What is a 'Solutions Architect'? - davidkatz
I used to make fun of my MBA friends for getting hired into positions like 'Success Manager'. Now it seems the joke is on me. Great tech companies are putting out jobs with titles like 'Solutions Architect'. What, may I ask, is a solutions architect? Am I the only one who finds this worrying?
======
ferrantim
The term "solutions" lost all meaning for me about 10 years ago when I was
shopping at Wal-mart for ground turkey. On the back of the package, I noticed
that it was manufactured by Cargill. Their tag line? "Cargill- Meat
Solutions". Jargon hall of fame!

------
byjazz
> Am I the only one who finds this worrying?

I share your impression. It's a concatenation of two buzzwords that hold
unclear meaning. "Solutions" is too vague and associated in my experience with
people who want the product without going to the trouble of exploring the
problem and clearly specifying it. "Architect" is a title often describing
people who stay too far above the reality of implementing the "Solution".
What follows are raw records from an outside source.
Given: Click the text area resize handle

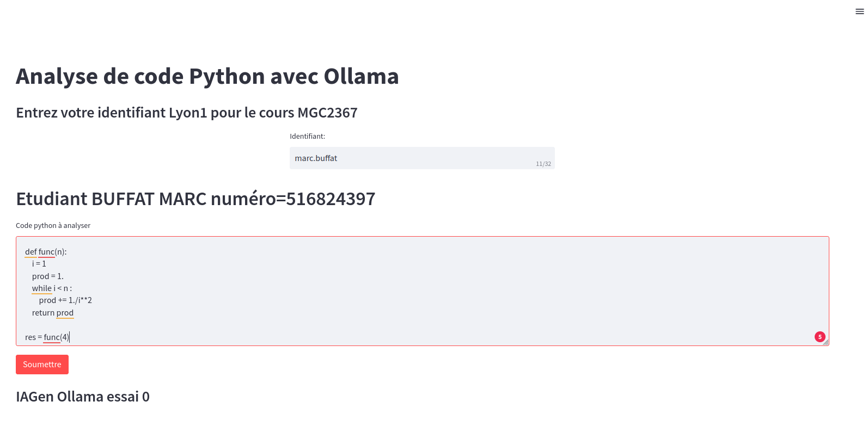Looking at the screenshot, I should click(826, 343).
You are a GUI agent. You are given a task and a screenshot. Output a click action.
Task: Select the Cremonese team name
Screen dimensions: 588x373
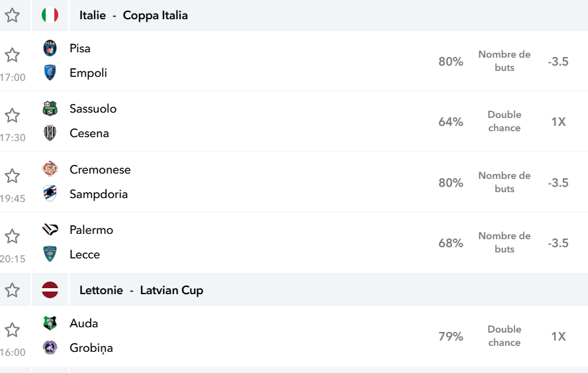pyautogui.click(x=100, y=169)
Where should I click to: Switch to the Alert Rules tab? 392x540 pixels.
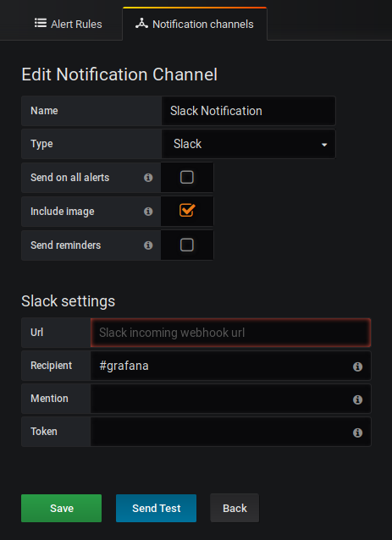[x=69, y=24]
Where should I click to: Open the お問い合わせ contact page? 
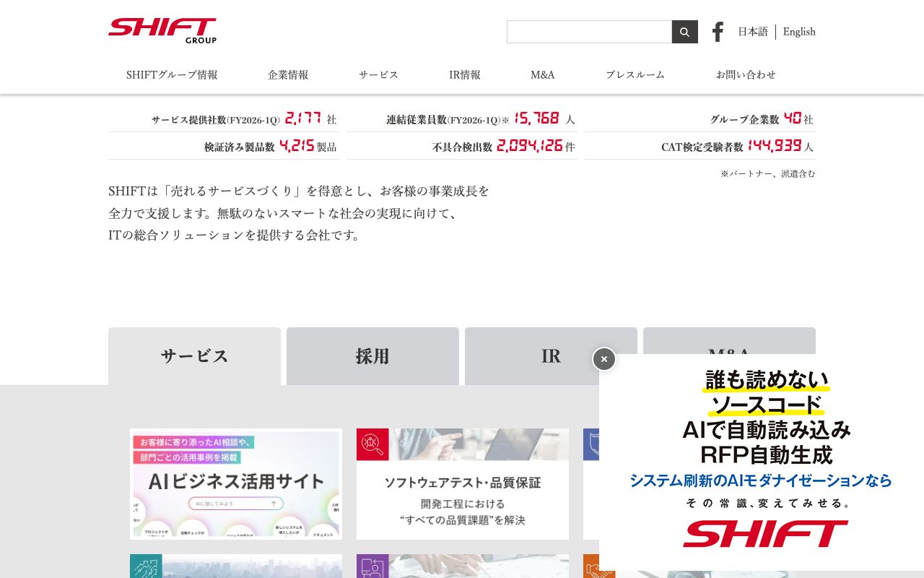pyautogui.click(x=746, y=74)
Job ads have a variation of that annoying tendency: javascript ninja, code
rockstar ?

------
Sharma
TLDR: Software Engineer + Salesman + Experienced.
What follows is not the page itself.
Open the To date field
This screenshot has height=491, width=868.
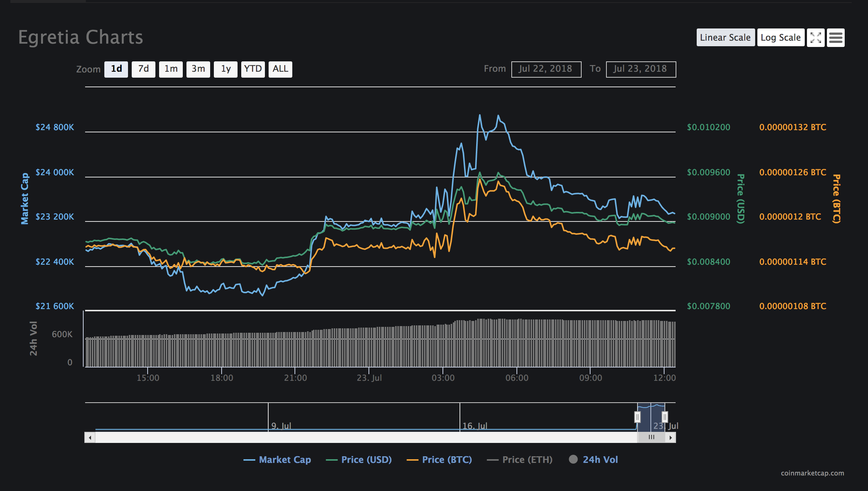coord(641,69)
An experienced software engineer who could lead a team and set technical
guidelines/principles for other team members, who could design complex systems
and provide technical solutions for business needs.

A technical resource who could talk to business users(non technical) and can
gather requirements and come up with a Statement of Work for his/her company
b.y presenting companies product or technical capabilities.

------
rhizome
I see it as people who are capable of being a one-man shop if necessary.
Greenfielders with the ability to describe and select between different
technologies and approaches.

------
mingpan
You should ask the specific companies. Some titles don't have accepted
meanings but will mean something to a particular company.